Symmetry, don’tcha know.
Omnes Omnibus
@NotMax: I am 1/3 of the way through #3.
SiubhanDuinne
@Omnes Omnibus:
Yup. Even with a little bit of earth clinging to them. They are the best!
But according to my mother, when I was a baby I went absofuckinglutely apeshit berserk over strained carrots — my first “solid” food. I never tired of them. I used to have a great recipe for carrot soup that used Gerber’s strained carrots as a base, but haven’t made it in years.
Now I want a huge glass of fresh carrot juice.
schrodingers_cat
@Omnes Omnibus: I have the set with little blue and yellow flowers. What do you have?
Omnes Omnibus
@schrodingers_cat: Pure white.
NotMax
@Omnes Ominibus
Some accompaniment
Steeplejack (tablet)
One of the things I want to do this coming week while my mother (age 87) is visiting is to “interview” her about some of her signature dishes that I would like to preserve for posterity. Some of them are ordinary things, like apple pie or cornbread, for which there are dozens of recipes but which always fall short of the way she made them. So I think I’m after “tips and tricks” as well as recipes.

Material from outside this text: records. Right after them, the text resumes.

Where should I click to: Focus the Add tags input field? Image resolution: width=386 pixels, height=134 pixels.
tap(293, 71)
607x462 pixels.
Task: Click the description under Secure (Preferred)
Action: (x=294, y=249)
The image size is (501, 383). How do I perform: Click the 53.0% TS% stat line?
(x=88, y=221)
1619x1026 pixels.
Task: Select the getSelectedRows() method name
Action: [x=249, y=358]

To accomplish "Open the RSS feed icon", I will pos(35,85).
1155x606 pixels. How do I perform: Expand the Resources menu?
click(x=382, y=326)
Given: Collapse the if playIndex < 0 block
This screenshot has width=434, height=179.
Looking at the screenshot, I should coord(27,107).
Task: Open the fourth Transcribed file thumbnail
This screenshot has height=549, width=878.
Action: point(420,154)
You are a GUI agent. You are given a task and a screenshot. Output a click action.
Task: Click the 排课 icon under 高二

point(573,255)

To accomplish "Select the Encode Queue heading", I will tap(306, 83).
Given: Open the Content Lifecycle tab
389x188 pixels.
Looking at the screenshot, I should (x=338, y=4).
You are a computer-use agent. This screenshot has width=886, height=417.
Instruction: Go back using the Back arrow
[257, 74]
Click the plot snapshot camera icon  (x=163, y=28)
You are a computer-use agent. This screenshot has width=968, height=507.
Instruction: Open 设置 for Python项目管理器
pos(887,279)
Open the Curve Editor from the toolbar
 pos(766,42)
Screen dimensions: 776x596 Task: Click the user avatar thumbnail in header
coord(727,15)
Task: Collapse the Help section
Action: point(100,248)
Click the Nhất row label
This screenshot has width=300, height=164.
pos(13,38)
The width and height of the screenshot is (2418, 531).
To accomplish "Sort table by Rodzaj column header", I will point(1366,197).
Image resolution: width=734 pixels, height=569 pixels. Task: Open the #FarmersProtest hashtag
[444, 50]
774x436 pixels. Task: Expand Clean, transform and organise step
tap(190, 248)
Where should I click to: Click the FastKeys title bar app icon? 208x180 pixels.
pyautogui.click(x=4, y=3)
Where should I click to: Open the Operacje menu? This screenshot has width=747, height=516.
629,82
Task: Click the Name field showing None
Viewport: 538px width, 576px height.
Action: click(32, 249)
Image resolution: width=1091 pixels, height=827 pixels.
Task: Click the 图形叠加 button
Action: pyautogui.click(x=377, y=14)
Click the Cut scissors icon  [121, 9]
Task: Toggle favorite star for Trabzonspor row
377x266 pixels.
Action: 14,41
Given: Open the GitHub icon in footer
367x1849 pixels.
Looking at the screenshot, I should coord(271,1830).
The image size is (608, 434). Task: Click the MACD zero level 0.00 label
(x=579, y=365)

Let’s see: apple pie (with and without cheddar cheese in the crust); old-fashioned Tennessee cornbread; her special German chocolate cake, which became a favorite family request for birthday cake; the unbelievable Bolognese recipe that she wangled out of a chef at a swanky Hong Kong hotel in the ’60s; and her brisket, which she cooked in an old stovetop pressure cooker that terrified me as a kid.
And she had some things that I don’t think I could find recipes for now; “sea foam salad,” which we used to joke about and which might have been dangerously Jell-O-adjacent, but it was good; her “Mexican casserole,” which was like a really good casserole version of enchiladas, which she made with beef or chicken; and a nameless thing she did with cranberry sauce, walnuts and other unknown ingredients (orange zest was one, I think) that was frozen in muffin tins and then deployed as a Thanksgiving side dish that was light-years beyond plain cranberry sauce.
And there are a couple of things from her farm childhood: traditional “Southern” white gravy and a sort of muddle of cooked apple slices that was served with breakfast to go on homemade biscuits.
I was also reminded today that I definitely want to be the one to “curate” her cookbook collection after she’s gone (hopefully many years in the future).
NotMax
@Steeplejack
Ask her about the electric skillet. Maybe she can bring it.
Omnes Omnibus
@NotMax: Dear god.
Steeplejack (tablet)
@NotMax:
Har-de-har. She’s already here. Didn’t bring the skillet.
NotMax
@Steeplejack
Ah, well. There’s always Parcel Post.
Life is a revolving door. This past week Mom (89) called up to get a recipe which she had relayed to me years and years ago.
guachi
Yummy!!
Thank you for the recipes!!
Uncle Ebeneezer
Heading up to The Eastern Sierras tomorrow to enjoy CA’s version of Fall Colors. Should be nice and chilly so a perfect time to make my favorite soup: soon dubu Jigae.
https://www.maangchi.com/recipe/sundubu-jjigae
Steeplejack (tablet)
@Uncle Ebeneezer:
Huh. Recently ran across Maangchi’s cookbook after looking at another Korean chef’s TV show (Cathryn or Cathlyn something). I’ll have to check it out.
Uncle Ebeneezer
@Steeplejack (tablet): All her recipes are SOOOOO good. Plus she’s so adorable and funny and her vids are very enjoyable.